FC Barcelona zapłaciła prowizję za transfer Lewandowskiego… oszustowi
Jak informuje hiszpańskie „Cadena SER”, FC Barcelona przekazała milion euro mężczyźnie podającemu się za Piniego Zahaviego, czyli agenta Roberta Lewandowskiego. „Duma Katalonii” wysłała pieniądze na cypryjskie konto rzekomego prawnika Michaela Hermanusa Gerardusa Demona. Transakcję zablokował cypryjski bank, który uznał, że jest ona podejrzana, gdyż konto to było puste i zostało utworzone w tym samym miesiącu.
Co wyrabia FC Barcelona?
Do sytuacji doszło w lipcu 2022 roku. Dyrektorzy klubu otrzymali wiadomość e-mail z adresu, w nazwie którego znajdowało się nazwisko agenta Roberta Lewandowskiego. Oszust podający się za Piniego Zahaviego poprosił o wpłacenie części prowizji z transferu kapitana reprezentacji Polski do „Blaugrany” na konto w Bank of Cyprus na numer konta z nazwiskiem Michaela Gerardusa Hermanusa Demona, określanego jako prawnik.

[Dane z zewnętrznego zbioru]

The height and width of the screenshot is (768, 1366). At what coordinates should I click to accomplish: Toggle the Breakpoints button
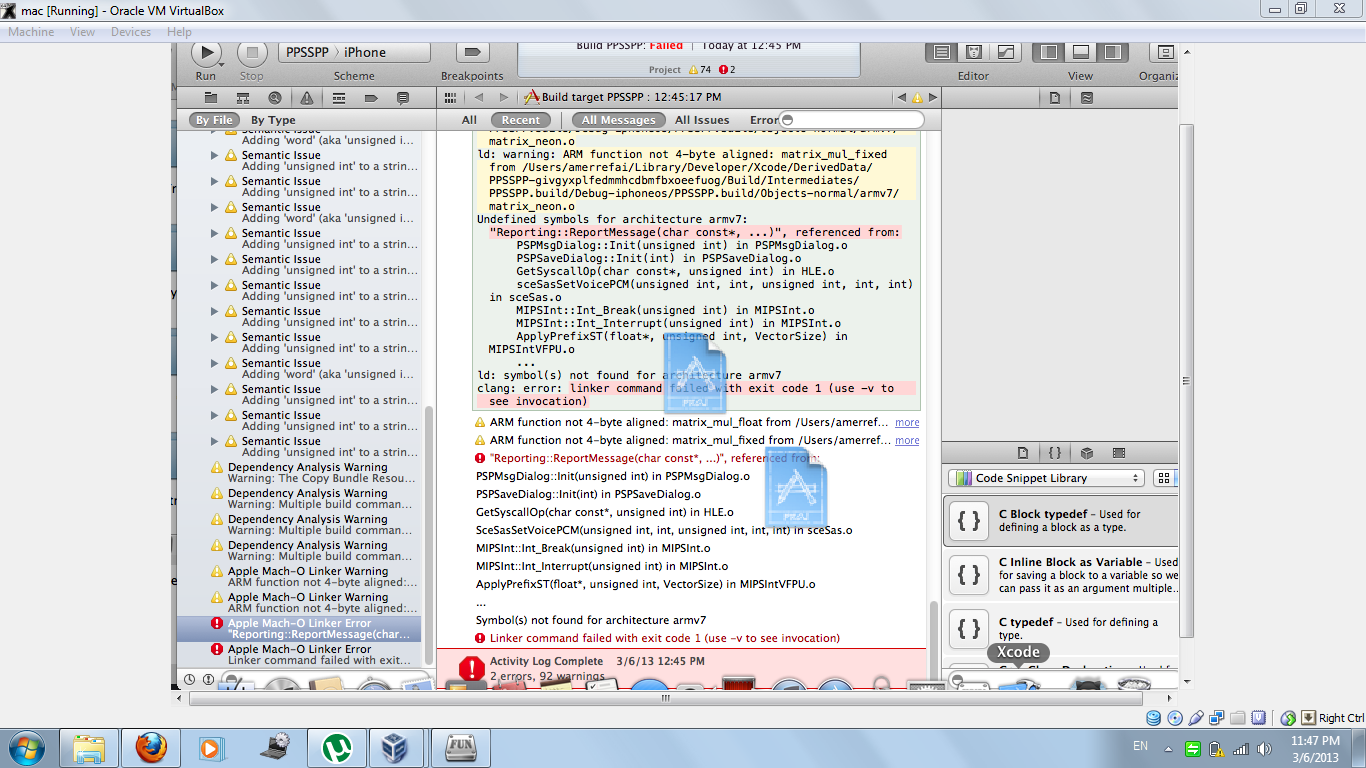pyautogui.click(x=472, y=52)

FC Barcelona… wysłała przelew w wysokości miliona euro na podane konto. „Cadena SER” powołuje się na cypryjskie media, wedle których transakcję zablokował sam bank, uznając ją za „wysoce ryzykowną”. Osoba podająca się za agenta Roberta Lewandowskiego wielokrotnie kontaktowała się z bankiem w celu odblokowania transakcji, lecz bank się nie ugiął.
❗️When Barcelona signed Lewandowski in 2022, they accidentally transferred €1m to a scammer that was pretending to be Pini Zahavi.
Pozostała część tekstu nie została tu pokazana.